1.20.2017

Beware the Serpent

I don't know how to start exactly. I've been gone a long time. When I left my desk job the time I had to sit and write long posts with links and research was gone, I focused on my art, switched to the format of instagram and minimal chatter from me. In a way I was tired of talking anyway, turned inwards, kept my thoughts and motivations to myself and let my output be a little more mysterious. I feel that generally there are more important, informed and interesting voices than mine out there, and got tired of this push to join the din of constant posting, hot takes and "content".  Lately though I've reconsidered and I want to go back to making people aware of the context behind what I'm doing or making at any given time. You can do what you wish with the information, the art is still yours to find whatever you want in it.

Recently Tamara SantibaƱez, an artist and person I admire, asked me to create artwork for a prayer candle available through Discipline Press (please read their interviews and articles and really look at the work they're doing!) the proceeds of which would be donated to a organization of my choosing.  The proceeds from my candle go to United We Dream and the proceeds from the other candle, made by Marilyn Rondon go to the Standing Rock Legal Defense Fund


Here's my original artwork for my candle:

As usual, I thought long and hard about what I was making to the point of driving myself insane, because I see prayer candles as being a hopeful wish for the future and all I could think of was a warning. But warnings give strength same as hope.  The quote is a paraphrasing (for the sake of space) of a warning by the Pythia at Delphi (which I previously hid in encrypted form in another painting).  The full quote is "Beware the serpent, earthborn in craftiness, coming behind thee" and it was a warning given to Lysander who was supposedly killed from behind by a warrior with a serpent painted on his shield. It's a typical twist of fate that shows the danger in misinterpreting a warning, or not seeing it in it's complexity, of not being able to see all the forms your destruction might take.
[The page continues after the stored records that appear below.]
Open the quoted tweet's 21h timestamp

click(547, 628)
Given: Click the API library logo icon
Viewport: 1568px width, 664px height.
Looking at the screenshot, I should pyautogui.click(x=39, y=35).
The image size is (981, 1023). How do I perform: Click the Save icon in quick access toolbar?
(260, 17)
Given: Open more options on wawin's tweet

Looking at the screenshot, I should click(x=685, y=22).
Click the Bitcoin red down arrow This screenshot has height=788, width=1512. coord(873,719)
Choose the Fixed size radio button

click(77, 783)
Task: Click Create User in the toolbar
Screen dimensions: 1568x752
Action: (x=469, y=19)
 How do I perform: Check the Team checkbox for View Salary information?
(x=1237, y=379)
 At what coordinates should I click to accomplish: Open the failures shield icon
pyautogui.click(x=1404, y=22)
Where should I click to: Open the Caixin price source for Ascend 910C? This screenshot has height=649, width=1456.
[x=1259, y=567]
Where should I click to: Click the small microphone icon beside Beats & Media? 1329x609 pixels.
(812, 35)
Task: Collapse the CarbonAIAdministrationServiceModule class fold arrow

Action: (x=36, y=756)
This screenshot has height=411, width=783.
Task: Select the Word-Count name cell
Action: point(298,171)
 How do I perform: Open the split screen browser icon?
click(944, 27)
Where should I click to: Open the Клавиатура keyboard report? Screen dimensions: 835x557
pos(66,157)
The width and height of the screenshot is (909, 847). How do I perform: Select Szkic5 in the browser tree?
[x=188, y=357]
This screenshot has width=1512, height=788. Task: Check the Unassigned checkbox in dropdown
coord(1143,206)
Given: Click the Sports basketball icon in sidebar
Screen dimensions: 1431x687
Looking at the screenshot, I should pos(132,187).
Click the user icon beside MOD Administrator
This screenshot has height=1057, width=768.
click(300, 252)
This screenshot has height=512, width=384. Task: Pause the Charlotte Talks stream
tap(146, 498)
I started thinking about oracles and warnings post election when my friend Katie made that connection and posted this quote from Aeschylus' Agamemnon which is also used in the opening of Watership Down:

CHORUS: Why do you cry out thus, unless at some vision of horror?
CASSANDRA: The house reeks of death and dripping blood.
CHORUS: How so? ‘Tis but the odor of the altar sacrifice.
CASSANDRA: The stench is like a breath from the tomb.
Cassandra was a woman cursed with the ability to know the future but never be believed, to see doom ahead and all around her but be powerless to stop it, to be cast as insane when she was the only one who knew the truth.  I think of all the signs we have ignored throughout history, all the people who screamed and begged for someone to see that they were suffering, that our society was sick, that the earth was being destroyed without being believed.  People who articulated in every way possible what we really were and also what we could be instead, who showed us new ways to think about labor, community, gender, race, sexuality, bodies, art, religion, justice, history and culture.  I thought about the importance of listening for warnings and truths even when our privilege insulates us from having to. I think about how where we are now is fully the end result of ignoring the warnings of poc, lgbtqi people, indigenous people, women, the poor, people with disabilities, people who do all the hard work and heavy lifting, who see our society for what it really is and know the full extent of the harm it can do, who were able to look backwards and forwards, see who we really are and not only warn us but show us a better way to live which we have rejected in favor of even the mildest of comforts and soothing falsehoods.  
A couple years ago I read "The Ancient Oracles: Making the Gods Speak" and it set off a chain of thought I can't quite connect fully but it's been simmering in my head for a while. Thinking about what it's like to live in a world where you believe your fate is predetermined but to go on anyway, to fight against it or be lulled into a false sense of security because you're not able to interpret it. Or of getting caught up in the cycle that plays out in tragedies like MacBeth or Oedopus, where being told that your fate is determined sets you on a path that can only result in it coming to pass. How limited has our imagination become because of some belief that this world that has been shaped by the worst and least kind motivations is "natural" and inevitable?
Beware and fight back. Support everyone who has been doing the hard work and speaking the truth for so long who you haven't heard.  Support movements led by marginalized people who know the way forward and know a better world is possible. Follow their lead, divest from your own future and invest in theirs.  Look around you where you live and offer your support and resources without being motivated by praise or status. Learn not to be sensitive in places where you have privilege and step to the back, you don't deserve the trust of anyone who feels let down. It's not enough to not actively hate someone, you have to really care about them. You have to see that their survival is as important as your own if we want to turn away from a doomed fate.  

This is the "contact" section of my website. I realize a lot of people have never/will never stumble across it so I thought I'd post it here. If you are raising funds to help your struggling community survive please know my art is yours, my time is yours, whether you need something for a project or fundraiser or money I can provide just by selling my art and sending it your way let me know. I have a day job so sometimes it might take a while but I'll always try my hardest. This is what money I make from my art has primarily gone to for years and it's what I hope to always be able to use my art for. I know not everyone is in a position to do this. Making art is labor and creators deserve compensation and credit and I will always be vocal about that as well.